La grève, une spécialité française

En octobre 2010, les grèves ont une nouvelle fois fait la Une de l'actualité en France et beaucoup de commentateurs ont rappelé qu'elles étaient une «passion française».

Les grandes grèves, si bien décrites dans Germinal, celles du Front Populaire, de Mai 68 ou de l'hiver 1995 scandent notre histoire. Leurs mutations reflètent les grandes évolutions sociales et politiques.



Les conflits ouvriers sous l'Ancien Régime


Au Moyen Âge et jusqu'à la Révolution française, les artisans et leurs employés dans les villes sont une catégorie dont les pouvoirs se méfient. S'ils s'unissent pour revendiquer une augmentation des tarifs, dans le cadre des corporations, ils risquent de remettre en cause le pouvoir. Les différends entre patrons et ouvriers se traitent en général «d'homme à homme». On n'en observe pas moins quelques grèves collectives, par exemple chez les bonnetiers parisiens en 1724 ou encore les peintres de Versailles en 1748.

François Ier interdit en 1539 les assemblées de maîtres, compagnons et serviteurs, suite à une grève des typographes lyonnais. Ce principe est ensuite toujours repris sous la monarchie, puis sous la Révolution avec le décret d'Allarde puis la loi Le Chapelier de 1791.

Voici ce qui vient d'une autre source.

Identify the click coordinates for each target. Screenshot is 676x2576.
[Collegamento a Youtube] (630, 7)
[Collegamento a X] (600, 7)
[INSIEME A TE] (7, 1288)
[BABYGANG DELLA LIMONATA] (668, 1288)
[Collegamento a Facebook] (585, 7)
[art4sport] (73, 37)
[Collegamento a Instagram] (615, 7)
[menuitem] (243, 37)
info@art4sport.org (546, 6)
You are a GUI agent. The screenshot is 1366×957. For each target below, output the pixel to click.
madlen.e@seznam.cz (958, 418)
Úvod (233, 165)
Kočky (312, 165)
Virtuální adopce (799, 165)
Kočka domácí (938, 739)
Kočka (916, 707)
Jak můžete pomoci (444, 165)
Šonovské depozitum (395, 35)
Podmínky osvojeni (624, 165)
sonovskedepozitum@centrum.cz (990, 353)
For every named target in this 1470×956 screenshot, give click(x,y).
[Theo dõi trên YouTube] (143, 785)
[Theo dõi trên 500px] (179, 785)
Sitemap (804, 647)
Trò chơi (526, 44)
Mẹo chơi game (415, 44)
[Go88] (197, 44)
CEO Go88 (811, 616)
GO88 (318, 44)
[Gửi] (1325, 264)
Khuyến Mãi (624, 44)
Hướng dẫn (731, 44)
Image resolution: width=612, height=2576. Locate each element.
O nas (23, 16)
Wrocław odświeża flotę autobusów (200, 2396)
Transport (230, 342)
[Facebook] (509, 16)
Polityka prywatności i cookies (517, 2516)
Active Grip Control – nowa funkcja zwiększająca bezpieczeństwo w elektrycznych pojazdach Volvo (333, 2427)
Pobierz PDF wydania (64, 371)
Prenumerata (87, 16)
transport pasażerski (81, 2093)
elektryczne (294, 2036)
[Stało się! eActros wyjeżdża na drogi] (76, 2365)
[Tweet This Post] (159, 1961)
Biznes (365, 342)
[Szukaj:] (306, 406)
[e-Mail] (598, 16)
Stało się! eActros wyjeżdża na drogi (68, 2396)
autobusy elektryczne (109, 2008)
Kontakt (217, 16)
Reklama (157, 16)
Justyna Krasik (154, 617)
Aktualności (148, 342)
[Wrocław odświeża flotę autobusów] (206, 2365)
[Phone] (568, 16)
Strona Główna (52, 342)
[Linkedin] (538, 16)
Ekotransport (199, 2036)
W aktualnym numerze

Les ouvriers ne doivent pas, par leur association, créer un corps intermédiaire entre le peuple et la République et les salaires seront dorénavant négociés directement entre le patron et l'ouvrier, non plus fixés par une corporation. Le même principe s'applique ensuite aux ouvriers agricoles.

Dans cette perspective, la grève, comme action collective et corporatiste, est donc condamnée dans son principe, elle ne peut être une forme d'action politique acceptable.

Les mouvements sociaux reprennent sous la Monarchie de Juillet, dans le contexte de la révolution industrielle. Ils prennent alors soit des formes violentes (révolte des canuts en 1831 et en 1834), soit, dans la majorité des cas, lorsqu'ils se déroulent dans le cadre restreint de l'atelier, de démission des employés. Il est vrai qu'en cette période, beaucoup de salariés sont aussi paysans ou anciens paysans, si bien que la «culture ouvrière» demeure limitée à un groupe étroit.


Sous la plage, la grève

La place de l'Hôtel de Ville, à Paris, s'appelait autrefois place de grève en référence à sa grève ou plage en pente douce qui menait à la Seine.

Elle était non seulement le lieu tristement célèbre des exécutions publiques, jusqu'en 1832, mais aussi le cœur de Paris grâce précisément à sa grève : c'est là qu'étaient chargées et déchargées les marchandises sur les multiples embarcations.

Là aussi que les journaliers venaient chercher du travail, «faire grève». Comme il leur arrivait par la même occasion de manifester leur mécontentement à propos des salaires et des conditions de travail, cette expression a progressivement pris son sens actuel. Mais la transformations fut longue : les premières attestations remontent aux années 1780 et il fallut plus d'un demi-siècle pour que cet emploi se généralise.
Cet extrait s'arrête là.